**Work task:**
The full listing should be transcribed verbatim.

**Available data:**

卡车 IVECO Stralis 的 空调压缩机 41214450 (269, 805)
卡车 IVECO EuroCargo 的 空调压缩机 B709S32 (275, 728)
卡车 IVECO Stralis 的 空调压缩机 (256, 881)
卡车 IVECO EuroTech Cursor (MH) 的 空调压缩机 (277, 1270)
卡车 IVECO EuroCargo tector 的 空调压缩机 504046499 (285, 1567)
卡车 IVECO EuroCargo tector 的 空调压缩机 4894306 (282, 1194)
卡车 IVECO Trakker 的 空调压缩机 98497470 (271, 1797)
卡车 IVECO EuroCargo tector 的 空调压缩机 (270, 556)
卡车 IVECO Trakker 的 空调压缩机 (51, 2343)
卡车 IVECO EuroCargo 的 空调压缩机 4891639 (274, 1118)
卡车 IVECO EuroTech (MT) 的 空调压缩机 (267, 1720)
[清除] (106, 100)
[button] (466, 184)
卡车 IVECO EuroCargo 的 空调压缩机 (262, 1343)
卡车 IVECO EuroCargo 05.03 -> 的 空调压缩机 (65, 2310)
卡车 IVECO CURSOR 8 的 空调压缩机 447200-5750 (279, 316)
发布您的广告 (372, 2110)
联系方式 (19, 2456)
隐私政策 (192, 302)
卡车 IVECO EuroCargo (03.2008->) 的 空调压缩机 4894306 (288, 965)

**Output below:**
卡车 IVECO Stralis 的 空调压缩机 41214450 (269, 805)
卡车 IVECO EuroCargo 的 空调压缩机 B709S32 (275, 728)
卡车 IVECO Stralis 的 空调压缩机 (256, 881)
卡车 IVECO EuroTech Cursor (MH) 的 空调压缩机 (277, 1270)
卡车 IVECO EuroCargo tector 的 空调压缩机 504046499 (285, 1567)
卡车 IVECO EuroCargo tector 的 空调压缩机 4894306 (282, 1194)
卡车 IVECO Trakker 的 空调压缩机 98497470 (271, 1797)
卡车 IVECO EuroCargo tector 的 空调压缩机 (270, 556)
卡车 IVECO Trakker 的 空调压缩机 (51, 2343)
卡车 IVECO EuroCargo 的 空调压缩机 4891639 (274, 1118)
卡车 IVECO EuroTech (MT) 的 空调压缩机 (267, 1720)
[清除] (106, 100)
[button] (466, 184)
卡车 IVECO EuroCargo 的 空调压缩机 (262, 1343)
卡车 IVECO EuroCargo 05.03 -> 的 空调压缩机 (65, 2310)
卡车 IVECO CURSOR 8 的 空调压缩机 447200-5750 (279, 316)
发布您的广告 (372, 2110)
联系方式 (19, 2456)
隐私政策 (192, 302)
卡车 IVECO EuroCargo (03.2008->) 的 空调压缩机 4894306 (288, 965)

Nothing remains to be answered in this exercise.